◆ **Direction**
Please reproduce the source document between "<h1>How the backpropagation" and "known as backpropagation.", inclusive, swapping in "backward propagation" wherever "backpropagation" appears.

◆ **Source document**
****************

<h1>How the backpropagation algorithm works</h1>

In this chapter we'll explain a fast algorithm for computing such gradients, an algorithm known as backpropagation.

At the heart of backpropagation is an expression for the partial derivative $\frac{\partial C}{\partial w}$ of the cost function $C$ with respect to any weight $w$ (or bias $b$) in the network. The expression tells us how quickly the cost changes when we change the weights and biases.

<h2>A fast matrix-based approach to computing the output from a neural network</h2>

Let's warm up with a fast matrix-based algorithm to compute the output from a neural network. We'll use $w^l_{jk}$ to denote the weight for the connection from the $k^{th}$ neuron in the $(l-1)^{\rm th}$ layer to the $j^{th}$ neuron in the $l^{th}$ layer.

![Figure 2.1](imgs/network1.png)

We use $b^l_j$ for the bias of the $j^{th}$ neuron in the $l^{th}$ layer. And we use $a^l_j$ for the activation of the $j^{th}$ neuron in the $l^{th}$ layer. For example,

![Figure 2.2](imgs/network2.png)

The activation $a^l_j$of the $j^{th}$ neuron in the $l^{th}$ layer is related to the activations in the $(l-1)^{\rm th}$ layer by the equation

$$
\begin{eqnarray} 
  a^{l}_j = \sigma\left( \sum_k w^{l}_{jk} a^{l-1}_k + b^l_j \right),
\tag{23}\end{eqnarray}
$$

over all neurons $k$ in the $(l-1)^{\rm th}$ layer

To rewrite this expression in a matrix form we define a weight matrix $w^l$ for each layer, $l$. The entries of the weight matrix $w^l$ are just the weights connecting to the $l^{th}$ layer of neurons, that is, the entry in the $j^{th}$ row and $k^{th}$ column is $w^l_{jk}$. Similarly, for each layer $l$ we define a bias vector, $b^l$. And finally, we define an activation vector $a^l$ whose components are the activations $a^l_j$.

****************

Recorded data

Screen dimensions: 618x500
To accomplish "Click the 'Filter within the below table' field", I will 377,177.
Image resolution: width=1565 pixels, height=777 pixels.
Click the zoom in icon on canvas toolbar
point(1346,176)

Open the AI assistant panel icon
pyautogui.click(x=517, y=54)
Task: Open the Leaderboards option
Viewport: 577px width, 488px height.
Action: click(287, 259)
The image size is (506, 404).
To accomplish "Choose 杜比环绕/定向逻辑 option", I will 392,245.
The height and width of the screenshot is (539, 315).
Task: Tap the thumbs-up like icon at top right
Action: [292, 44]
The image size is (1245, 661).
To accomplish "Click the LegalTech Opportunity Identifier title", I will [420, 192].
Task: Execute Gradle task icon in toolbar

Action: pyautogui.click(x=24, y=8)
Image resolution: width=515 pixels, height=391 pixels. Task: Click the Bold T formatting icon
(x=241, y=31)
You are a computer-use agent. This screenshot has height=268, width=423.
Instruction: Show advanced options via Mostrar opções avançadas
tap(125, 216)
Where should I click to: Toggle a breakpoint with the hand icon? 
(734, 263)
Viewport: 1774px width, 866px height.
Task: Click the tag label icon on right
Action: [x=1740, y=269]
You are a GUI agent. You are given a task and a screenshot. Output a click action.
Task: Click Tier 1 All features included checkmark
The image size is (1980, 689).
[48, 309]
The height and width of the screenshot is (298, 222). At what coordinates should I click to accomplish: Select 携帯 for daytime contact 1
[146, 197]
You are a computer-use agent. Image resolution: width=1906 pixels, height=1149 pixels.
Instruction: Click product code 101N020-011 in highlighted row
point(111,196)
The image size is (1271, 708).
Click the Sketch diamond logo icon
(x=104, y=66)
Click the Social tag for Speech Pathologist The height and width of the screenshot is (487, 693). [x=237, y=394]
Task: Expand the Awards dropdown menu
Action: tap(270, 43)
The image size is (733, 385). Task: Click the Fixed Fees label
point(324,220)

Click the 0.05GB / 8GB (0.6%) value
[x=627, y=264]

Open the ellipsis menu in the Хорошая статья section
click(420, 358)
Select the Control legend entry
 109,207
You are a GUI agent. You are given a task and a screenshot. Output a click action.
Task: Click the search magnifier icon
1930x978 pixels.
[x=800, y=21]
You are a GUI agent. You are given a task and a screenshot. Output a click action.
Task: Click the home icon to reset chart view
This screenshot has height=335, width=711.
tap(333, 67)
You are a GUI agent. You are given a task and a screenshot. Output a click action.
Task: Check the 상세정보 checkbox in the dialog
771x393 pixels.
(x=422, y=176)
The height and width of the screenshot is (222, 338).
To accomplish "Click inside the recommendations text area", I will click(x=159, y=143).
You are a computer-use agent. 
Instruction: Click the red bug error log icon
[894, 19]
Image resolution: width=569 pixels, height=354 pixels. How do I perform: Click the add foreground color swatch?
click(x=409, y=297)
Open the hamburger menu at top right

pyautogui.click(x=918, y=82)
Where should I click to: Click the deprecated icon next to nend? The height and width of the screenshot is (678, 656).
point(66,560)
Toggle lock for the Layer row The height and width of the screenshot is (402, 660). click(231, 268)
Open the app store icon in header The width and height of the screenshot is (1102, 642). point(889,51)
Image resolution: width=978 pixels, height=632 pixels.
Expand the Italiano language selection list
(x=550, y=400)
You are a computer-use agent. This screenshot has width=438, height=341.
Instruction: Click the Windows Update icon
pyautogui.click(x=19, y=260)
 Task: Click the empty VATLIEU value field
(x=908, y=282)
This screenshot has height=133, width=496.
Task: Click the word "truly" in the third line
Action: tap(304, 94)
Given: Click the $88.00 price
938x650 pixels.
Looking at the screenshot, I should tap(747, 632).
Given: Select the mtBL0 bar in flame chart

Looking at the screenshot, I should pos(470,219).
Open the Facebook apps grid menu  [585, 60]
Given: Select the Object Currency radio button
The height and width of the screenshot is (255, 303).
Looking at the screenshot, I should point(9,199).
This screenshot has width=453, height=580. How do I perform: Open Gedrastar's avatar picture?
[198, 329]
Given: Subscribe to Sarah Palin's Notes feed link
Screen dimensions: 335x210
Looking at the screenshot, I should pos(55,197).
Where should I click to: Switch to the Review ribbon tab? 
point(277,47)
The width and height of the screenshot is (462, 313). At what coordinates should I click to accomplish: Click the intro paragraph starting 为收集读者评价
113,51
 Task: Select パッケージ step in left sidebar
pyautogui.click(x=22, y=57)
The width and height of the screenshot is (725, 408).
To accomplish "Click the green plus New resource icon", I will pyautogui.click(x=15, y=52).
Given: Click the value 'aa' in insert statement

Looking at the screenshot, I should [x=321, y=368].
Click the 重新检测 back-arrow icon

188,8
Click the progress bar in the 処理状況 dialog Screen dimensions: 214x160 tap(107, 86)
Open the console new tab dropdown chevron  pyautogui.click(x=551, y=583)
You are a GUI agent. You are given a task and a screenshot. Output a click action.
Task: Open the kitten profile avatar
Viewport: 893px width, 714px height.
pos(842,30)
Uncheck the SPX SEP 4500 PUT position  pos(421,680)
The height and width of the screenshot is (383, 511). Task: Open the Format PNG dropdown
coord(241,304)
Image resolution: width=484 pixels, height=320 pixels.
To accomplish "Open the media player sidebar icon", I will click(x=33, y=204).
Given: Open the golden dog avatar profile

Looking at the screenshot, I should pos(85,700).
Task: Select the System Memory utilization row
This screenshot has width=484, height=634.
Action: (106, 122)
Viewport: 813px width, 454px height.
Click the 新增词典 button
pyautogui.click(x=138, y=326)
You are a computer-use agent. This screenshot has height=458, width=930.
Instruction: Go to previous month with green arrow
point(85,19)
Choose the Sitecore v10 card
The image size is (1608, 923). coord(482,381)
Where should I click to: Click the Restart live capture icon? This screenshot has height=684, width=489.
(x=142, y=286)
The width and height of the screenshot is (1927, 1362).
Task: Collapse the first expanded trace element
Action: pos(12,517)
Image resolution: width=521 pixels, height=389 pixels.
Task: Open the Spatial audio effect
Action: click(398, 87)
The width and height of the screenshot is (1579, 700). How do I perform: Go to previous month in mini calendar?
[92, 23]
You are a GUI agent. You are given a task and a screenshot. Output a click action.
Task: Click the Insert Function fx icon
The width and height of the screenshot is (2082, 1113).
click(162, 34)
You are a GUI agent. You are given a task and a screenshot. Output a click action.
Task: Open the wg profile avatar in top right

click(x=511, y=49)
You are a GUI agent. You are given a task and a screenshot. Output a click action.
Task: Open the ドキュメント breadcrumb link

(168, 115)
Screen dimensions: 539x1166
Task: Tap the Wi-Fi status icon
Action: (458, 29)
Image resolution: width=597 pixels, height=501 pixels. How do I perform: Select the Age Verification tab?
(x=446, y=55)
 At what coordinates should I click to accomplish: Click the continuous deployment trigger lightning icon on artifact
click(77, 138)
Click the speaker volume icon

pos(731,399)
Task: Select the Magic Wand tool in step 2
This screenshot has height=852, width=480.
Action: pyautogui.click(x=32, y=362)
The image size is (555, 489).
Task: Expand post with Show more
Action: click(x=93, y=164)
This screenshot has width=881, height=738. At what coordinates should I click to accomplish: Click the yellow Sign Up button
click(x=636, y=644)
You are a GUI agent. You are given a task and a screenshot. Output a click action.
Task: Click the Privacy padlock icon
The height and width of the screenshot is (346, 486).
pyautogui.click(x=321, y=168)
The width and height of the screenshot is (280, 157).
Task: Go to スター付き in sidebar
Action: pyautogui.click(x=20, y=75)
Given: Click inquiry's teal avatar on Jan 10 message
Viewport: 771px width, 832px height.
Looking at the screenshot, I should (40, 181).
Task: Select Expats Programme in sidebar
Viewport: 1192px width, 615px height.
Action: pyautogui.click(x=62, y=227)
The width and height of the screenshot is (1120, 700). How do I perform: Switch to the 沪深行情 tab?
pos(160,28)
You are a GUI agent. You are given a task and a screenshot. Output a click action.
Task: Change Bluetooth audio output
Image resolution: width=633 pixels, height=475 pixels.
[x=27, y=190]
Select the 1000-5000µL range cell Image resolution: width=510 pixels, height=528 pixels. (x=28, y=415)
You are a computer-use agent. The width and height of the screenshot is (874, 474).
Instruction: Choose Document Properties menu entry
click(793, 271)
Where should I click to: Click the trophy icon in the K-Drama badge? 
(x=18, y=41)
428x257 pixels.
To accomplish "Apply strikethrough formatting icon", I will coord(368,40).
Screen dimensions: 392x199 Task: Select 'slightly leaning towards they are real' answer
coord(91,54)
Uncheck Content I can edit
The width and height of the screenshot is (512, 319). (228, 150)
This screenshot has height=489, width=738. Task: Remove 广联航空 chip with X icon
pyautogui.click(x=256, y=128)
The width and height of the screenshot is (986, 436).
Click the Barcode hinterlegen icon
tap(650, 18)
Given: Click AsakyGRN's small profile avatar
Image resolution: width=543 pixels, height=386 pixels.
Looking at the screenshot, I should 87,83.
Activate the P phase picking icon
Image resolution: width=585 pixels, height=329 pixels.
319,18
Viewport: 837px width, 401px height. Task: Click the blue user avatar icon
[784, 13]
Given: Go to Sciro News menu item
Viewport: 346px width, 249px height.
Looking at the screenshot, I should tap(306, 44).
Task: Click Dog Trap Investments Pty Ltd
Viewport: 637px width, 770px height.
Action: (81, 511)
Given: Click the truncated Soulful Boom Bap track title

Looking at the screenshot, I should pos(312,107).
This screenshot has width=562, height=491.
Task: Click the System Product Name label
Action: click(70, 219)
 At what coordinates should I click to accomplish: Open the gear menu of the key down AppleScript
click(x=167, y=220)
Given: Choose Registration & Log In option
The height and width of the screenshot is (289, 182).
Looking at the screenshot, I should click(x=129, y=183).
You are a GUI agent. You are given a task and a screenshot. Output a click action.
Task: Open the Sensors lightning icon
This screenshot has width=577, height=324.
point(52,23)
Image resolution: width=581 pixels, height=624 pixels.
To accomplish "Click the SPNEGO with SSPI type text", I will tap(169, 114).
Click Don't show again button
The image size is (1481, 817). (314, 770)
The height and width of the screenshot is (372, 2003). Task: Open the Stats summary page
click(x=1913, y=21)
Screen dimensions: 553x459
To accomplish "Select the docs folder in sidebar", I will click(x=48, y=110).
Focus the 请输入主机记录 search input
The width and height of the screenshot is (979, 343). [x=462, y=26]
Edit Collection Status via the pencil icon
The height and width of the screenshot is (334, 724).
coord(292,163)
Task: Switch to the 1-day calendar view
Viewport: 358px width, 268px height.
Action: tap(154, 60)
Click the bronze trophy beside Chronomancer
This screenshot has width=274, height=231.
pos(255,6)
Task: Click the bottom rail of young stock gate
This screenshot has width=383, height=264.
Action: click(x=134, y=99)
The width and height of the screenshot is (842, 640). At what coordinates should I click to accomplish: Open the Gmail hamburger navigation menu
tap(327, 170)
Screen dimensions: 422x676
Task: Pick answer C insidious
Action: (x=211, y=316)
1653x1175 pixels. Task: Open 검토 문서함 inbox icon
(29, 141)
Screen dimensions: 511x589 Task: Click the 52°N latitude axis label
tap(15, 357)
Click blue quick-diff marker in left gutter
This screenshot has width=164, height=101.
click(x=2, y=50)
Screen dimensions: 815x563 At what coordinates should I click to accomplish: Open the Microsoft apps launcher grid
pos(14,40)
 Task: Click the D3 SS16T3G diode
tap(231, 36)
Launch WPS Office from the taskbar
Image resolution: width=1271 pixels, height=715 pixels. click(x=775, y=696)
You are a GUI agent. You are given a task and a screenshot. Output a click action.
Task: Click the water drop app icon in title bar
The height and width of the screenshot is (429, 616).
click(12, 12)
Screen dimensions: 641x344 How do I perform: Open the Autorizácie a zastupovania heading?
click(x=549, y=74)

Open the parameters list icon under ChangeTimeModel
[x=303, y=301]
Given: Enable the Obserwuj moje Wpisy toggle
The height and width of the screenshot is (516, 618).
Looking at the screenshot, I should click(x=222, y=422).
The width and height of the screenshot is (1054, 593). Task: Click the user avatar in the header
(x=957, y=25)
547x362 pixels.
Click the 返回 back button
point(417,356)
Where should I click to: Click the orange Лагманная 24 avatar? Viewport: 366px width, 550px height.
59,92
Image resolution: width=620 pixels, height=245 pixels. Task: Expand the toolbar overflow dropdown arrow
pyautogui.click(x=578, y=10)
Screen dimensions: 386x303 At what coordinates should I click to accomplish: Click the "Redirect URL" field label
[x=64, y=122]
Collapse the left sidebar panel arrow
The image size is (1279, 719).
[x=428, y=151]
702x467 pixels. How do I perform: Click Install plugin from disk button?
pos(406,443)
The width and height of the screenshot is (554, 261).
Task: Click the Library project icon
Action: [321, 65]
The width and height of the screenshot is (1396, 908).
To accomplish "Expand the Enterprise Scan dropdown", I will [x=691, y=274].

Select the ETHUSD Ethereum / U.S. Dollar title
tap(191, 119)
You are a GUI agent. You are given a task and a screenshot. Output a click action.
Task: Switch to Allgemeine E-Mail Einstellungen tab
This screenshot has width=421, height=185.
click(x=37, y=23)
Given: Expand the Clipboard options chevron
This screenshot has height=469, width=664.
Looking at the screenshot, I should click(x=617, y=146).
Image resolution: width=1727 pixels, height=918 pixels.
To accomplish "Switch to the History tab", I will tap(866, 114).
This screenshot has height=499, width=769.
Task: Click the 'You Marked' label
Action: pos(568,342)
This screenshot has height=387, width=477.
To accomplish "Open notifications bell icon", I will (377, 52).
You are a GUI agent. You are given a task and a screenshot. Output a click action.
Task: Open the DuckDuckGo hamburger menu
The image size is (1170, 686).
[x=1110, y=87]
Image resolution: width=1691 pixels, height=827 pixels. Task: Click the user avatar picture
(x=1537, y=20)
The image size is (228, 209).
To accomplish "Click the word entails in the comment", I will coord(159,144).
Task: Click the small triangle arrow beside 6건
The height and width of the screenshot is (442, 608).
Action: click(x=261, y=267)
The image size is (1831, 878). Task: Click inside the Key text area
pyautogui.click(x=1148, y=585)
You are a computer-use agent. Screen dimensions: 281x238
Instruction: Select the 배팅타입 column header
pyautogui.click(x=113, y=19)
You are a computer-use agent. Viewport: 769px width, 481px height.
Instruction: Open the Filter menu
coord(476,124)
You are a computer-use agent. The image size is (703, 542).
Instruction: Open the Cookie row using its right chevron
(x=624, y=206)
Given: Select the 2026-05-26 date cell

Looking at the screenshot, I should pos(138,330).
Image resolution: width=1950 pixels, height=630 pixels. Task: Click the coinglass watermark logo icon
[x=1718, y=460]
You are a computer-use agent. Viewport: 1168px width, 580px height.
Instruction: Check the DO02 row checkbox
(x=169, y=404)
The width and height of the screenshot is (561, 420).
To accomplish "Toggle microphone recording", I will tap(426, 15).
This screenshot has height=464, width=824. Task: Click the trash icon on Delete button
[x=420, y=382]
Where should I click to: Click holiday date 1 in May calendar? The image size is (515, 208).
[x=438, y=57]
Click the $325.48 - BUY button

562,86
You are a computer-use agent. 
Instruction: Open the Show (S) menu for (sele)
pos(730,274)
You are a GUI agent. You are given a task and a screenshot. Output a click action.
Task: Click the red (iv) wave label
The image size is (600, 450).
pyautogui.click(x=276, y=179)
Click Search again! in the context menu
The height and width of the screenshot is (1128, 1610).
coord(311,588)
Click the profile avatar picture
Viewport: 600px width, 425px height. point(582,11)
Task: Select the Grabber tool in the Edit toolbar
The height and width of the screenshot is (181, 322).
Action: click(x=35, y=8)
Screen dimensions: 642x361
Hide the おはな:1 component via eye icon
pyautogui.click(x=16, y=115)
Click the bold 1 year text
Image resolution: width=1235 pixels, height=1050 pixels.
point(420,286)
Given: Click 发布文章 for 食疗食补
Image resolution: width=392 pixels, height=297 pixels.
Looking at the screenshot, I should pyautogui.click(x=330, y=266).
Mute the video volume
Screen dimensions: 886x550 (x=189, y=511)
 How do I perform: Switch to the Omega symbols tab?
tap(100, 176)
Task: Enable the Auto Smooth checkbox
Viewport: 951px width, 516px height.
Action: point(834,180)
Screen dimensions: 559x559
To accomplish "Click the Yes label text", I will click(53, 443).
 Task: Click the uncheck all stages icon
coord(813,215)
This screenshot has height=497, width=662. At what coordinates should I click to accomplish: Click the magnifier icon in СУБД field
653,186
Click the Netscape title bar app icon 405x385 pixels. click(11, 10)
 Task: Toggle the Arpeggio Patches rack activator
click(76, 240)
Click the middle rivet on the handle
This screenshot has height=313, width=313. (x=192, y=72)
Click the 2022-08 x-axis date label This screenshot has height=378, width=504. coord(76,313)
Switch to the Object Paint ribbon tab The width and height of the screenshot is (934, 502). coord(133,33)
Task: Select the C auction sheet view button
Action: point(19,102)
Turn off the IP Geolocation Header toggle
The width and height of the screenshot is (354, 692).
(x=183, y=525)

****************

◆ **Completed task**
<h1>How the backward propagation algorithm works</h1>

In this chapter we'll explain a fast algorithm for computing such gradients, an algorithm known as backward propagation.